> INSTRUCTION A:
Answer these questions using the passage on string concatenation:
(i) Which three operations make concatenating text strings expensive?
(ii) In what direction does the compiler evaluate the subexpressions of the return expression?
(iii) What does the STL basic_string class define that each addition invokes?
> INSTRUCTION B:
List every std::string variable declared in the function get_message in the passage on string concatenation, along with the text each one is initialized with.

> TEXT BLOCK:

= = =

Concatenating text strings is a common task, but generally an expensive one because it involves dynamic (heap) memory allocation, copying, and deallocation. For instance, consider an example where a series of STL string objects hold fragments of text that need to be joined together and returned from a function.

std::string get_message(void)
{
  std::string hello("Hello");
  std::string space(" ");
  std::string world("World");
  std::string exclamation("!");
  return (hello + space + world + ' ' 
   + exclamation + space + exclamation);
}

This perfectly legal implementation generates the result that is required, but what of its efficiency? To understand the performance of this, look at how the return expression is evaluated.

The compiler evaluates the expression as a series of subexpressions from left-to-right, examining each addition in turn and matching an appropriate operator, so the expression is equivalent to:

return ((((((hello + space) + 
    world) + ' ') + exclamation) + 
            space) + exclamation);

The STL basic_string class defines an operator+() free function that is invoked by each of these additions.

= = =

> MATERIAL SHOWN:

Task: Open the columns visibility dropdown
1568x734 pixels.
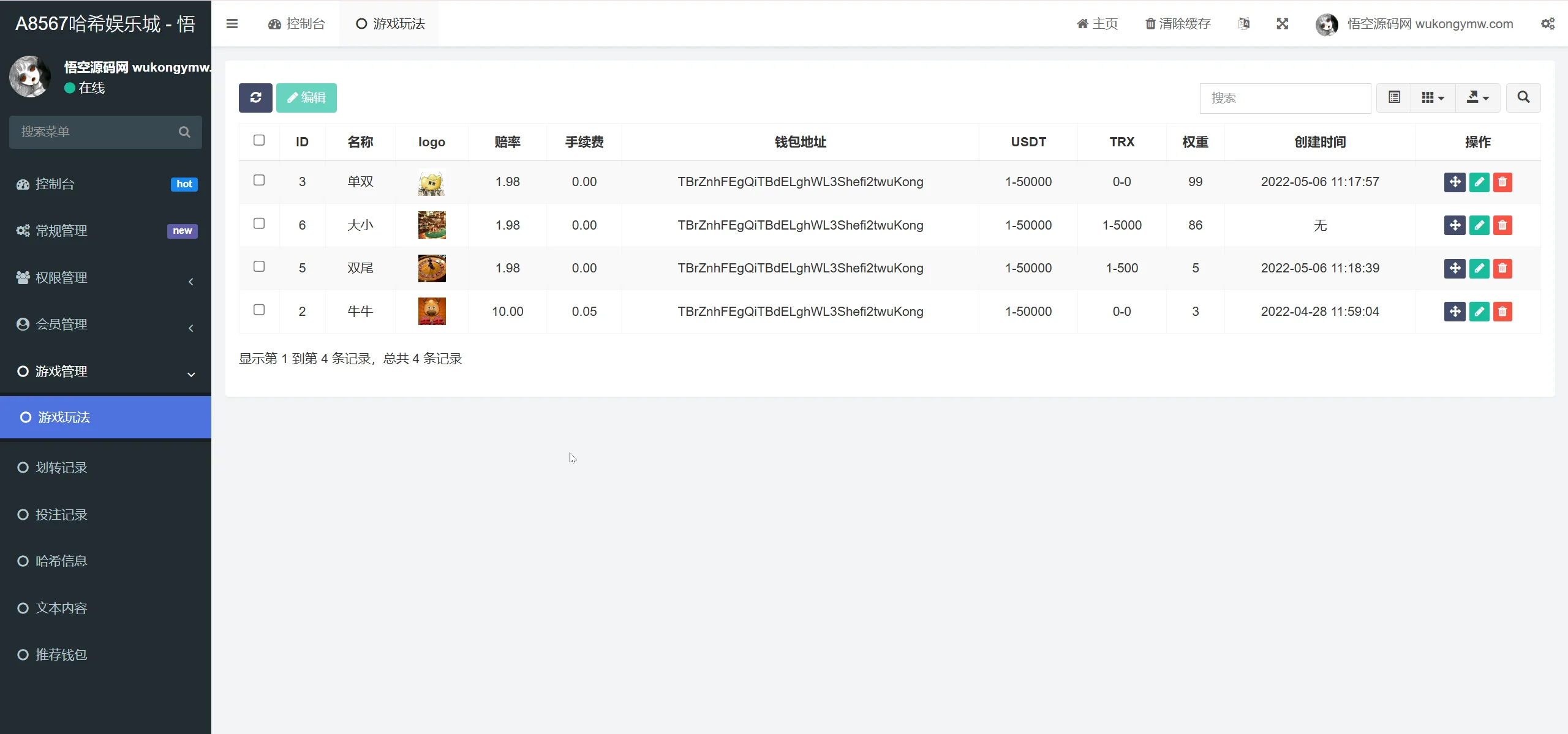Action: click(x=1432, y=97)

= = =

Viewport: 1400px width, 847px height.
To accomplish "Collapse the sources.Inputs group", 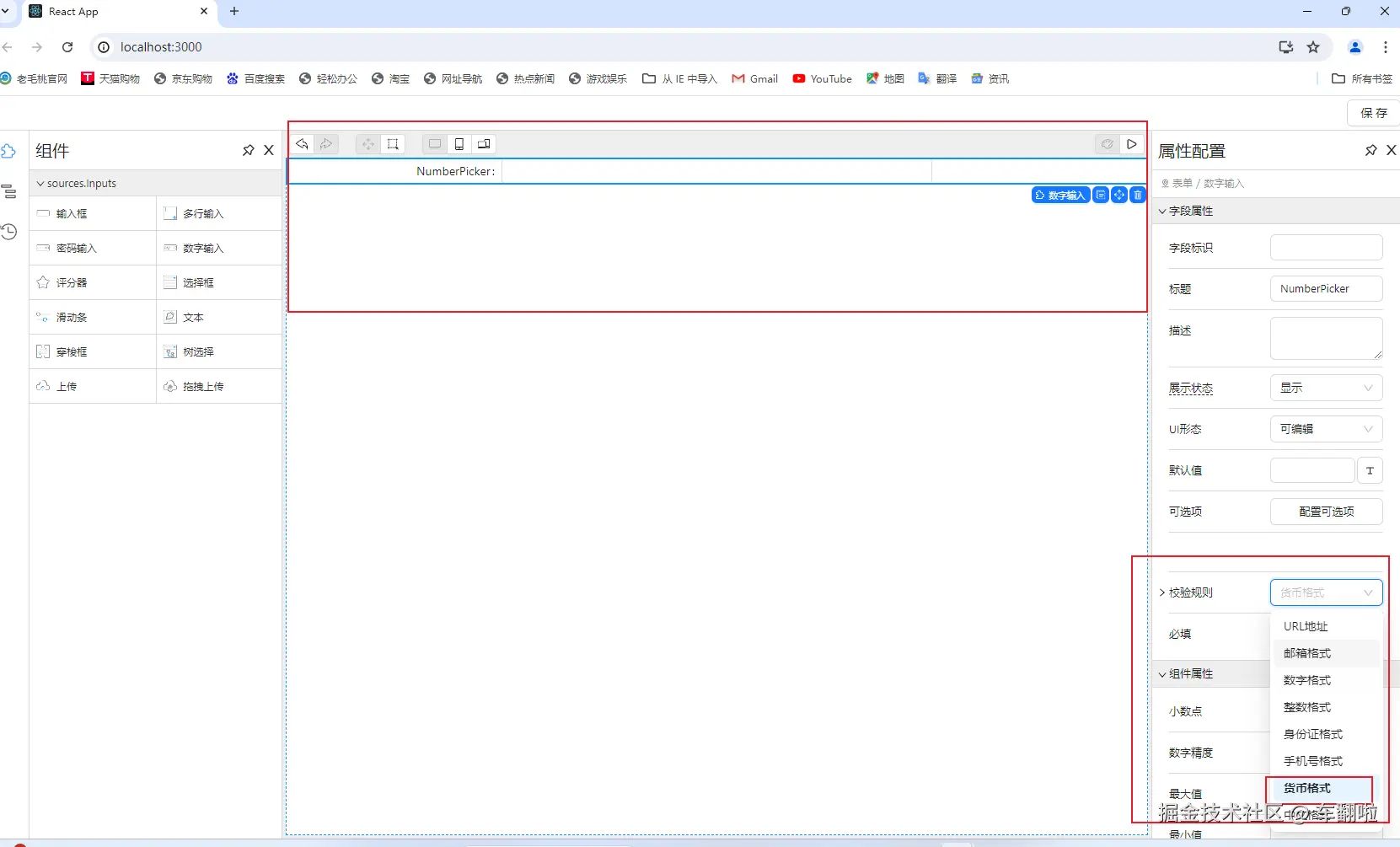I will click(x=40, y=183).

= = =

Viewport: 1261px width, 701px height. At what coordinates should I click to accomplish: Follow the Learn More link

= = =

> OUTPUT A:
(i) Dynamic (heap) memory allocation, copying, and deallocation.
(ii) From left to right.
(iii) An operator+() free function.

> OUTPUT B:
- hello: "Hello"
- space: " "
- world: "World"
- exclamation: "!"